The Windy City isn’t quite ready for Phoebe Somerville—the outrageous, curvaceous New York knockout who has just inherited the Chicago Stars football team. And Phoebe is definitely not ready for the Stars’ head coach, former gridiron legend Dan Calebow, a sexist jock taskmaster with a one-track mind. Calebow is everything Phoebe abhors. And the sexy new boss is everything Dan despises—a meddling bimbo who doesn’t know a pigskin from a pitcher’s mound.
So why is Dan drawn to the shameless sexpot like a heat-seeking missile? And why does the coach’s good ol’ boy charm leave cosmopolitan Phoebe feeling awkward, tongue-tied…and ready to fight?
I spent the first 50 pages of this book wondering why on earth several of my favourite contemporary romance authors who I love and respect had rated this book so highly and why it was near the top of every romance book list on here …….. and then it started to get good, really good. There’s no doubt that Susan Elizabeth Phillips pioneered the ‘Sports Romance’ genre. Her characterisation was amazing and she made you care about the secondary characters as much as the main ones.
My opinion of Phoebe did a complete 180 by the time I reached halfway – fabulous character. Dan’s temper and motivation to seek a good mother for his future children stopped me being completely won over by him but the Phoebe/Dan romance and the plot as a whole counteracted my slight irritation at him. Phoebe/Molly, Phoebe/Ron and Phoebe/the football team were also favourite dynamics. Oh and Pooh! And Victor – could really have done with more of him in the latter half of the book.

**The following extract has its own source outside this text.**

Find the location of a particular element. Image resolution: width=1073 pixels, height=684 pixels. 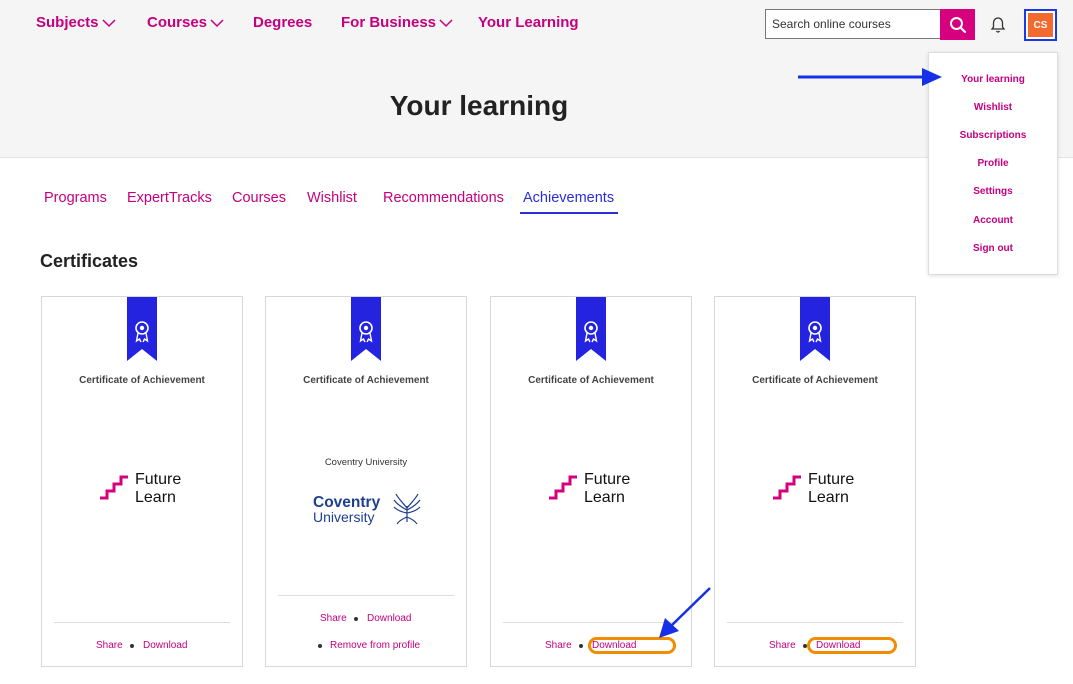

active-tab-indicator is located at coordinates (569, 213).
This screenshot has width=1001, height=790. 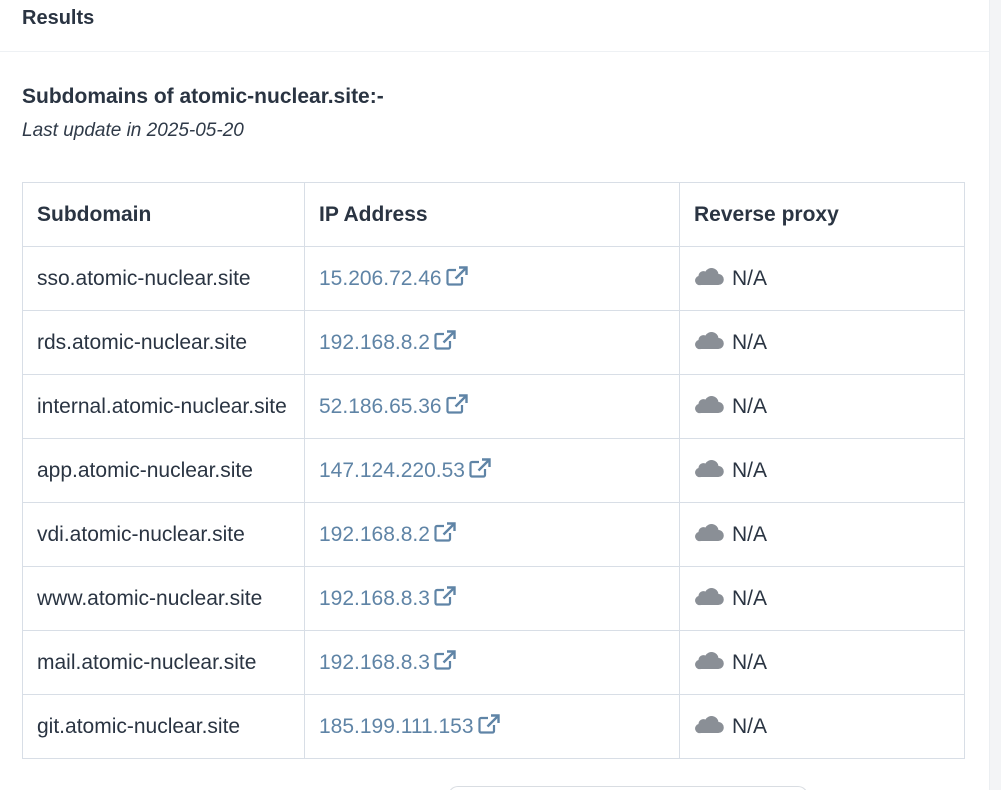 I want to click on column-header-subdomain: Subdomain, so click(x=164, y=214).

Sidenote: Although I tend to assign songs to my favourite TV ships/characters, I’ve never really done that with characters in books but when I was reading this on the train, ‘Silver Girl’ by Fleetwood Mac came on my iPod and I couldn’t help but notice how well it suited Phoebe in the first half of this book:
Sometimes she was just an actress
But you’ll never really know
A shadow moves across her face
You cannot see her soul
Unless she lets you…
See her soul
She was a girlie girl
Caught in a man’s world
And as her world turns
She feels so alone
And there you go! You know I love a book when I assign Fleetwood Mac lyrics to it.